手伝い
会社の窓から、きれいな青空が顔を出している。
「いい天気っすね~~」
楠さんの打ち合わせ準備をする有川がため息を漏らした。
「こんな時は、湘南の海で女の子と遊びたいっす」
2日間ずっとデスクに向かっている有川があまりにかわいそうで、パソコンを打つ手を止めて、返事をした。

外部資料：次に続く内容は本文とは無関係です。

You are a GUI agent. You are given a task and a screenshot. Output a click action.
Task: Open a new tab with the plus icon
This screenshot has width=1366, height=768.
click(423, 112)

「そうだな~。ま、頑張れ。あと2週間もすれば仕事も落ち着くさ」
そんな時、1通のメールが届いた。
アドレスに見覚えが無く、無意識にメッセージを開く。
<お久しぶりです。瑠璃です。片桐さん、お元気でしたか。
引渡しから2か月が経ち、ようやく荷物を片付けることができました。
よろしければ、ぜひ、遊びに来てください。>
お客さんからのこういったメッセージはよく届く。
関係をうまく築けた証拠だろう。
純粋に嬉しかった。
<広瀬さん、お久しぶりです。
ぜひ、今度お伺いさせていただきます。>
簡単に返事をして、仕事に戻った。
2日後、商談の関係でたまたま広瀬さんの家から10分ほどの家に行くこととなった。
商談の感触は今一つで、少し気分を上げるために空を見上げて、伸びをする。
「天気もいいし、せっかくだから、広瀬さんをお邪魔してみようかな」
すぐさま携帯を開いて、広瀬さんの電話番号を見つけた。
コール音がしばらく続き、電話越しに優しい奥さんの声がした。
「お久しぶりです。片桐です。突然のお電話申し訳ありません」
「片桐さん、お久しぶりです。先日は返信ありがとうございました」
「いえ。突然なのですが、今近くまで来ておりまして・・・」
「あら、そうですか!ぜひ、家を見ていってください!」
突然の話にも関わらず、奥さんは快く招待してくれた。
近くのデパートで手土産を探し、車を走らせる。
10分ほどで見覚えのある三角屋根が顔を出した。
玄関の周りには、花が植えられて、より家の良さを引き立てていた。
見慣れたチャイムを押すと、中から、奥さんの足音が聞こえる。
ガチャ。
「片桐さん!わざわざ来てくださってありがとうございます」
重めな玄関ドアを開けながら、奥さんが楽しそうに顔を出した。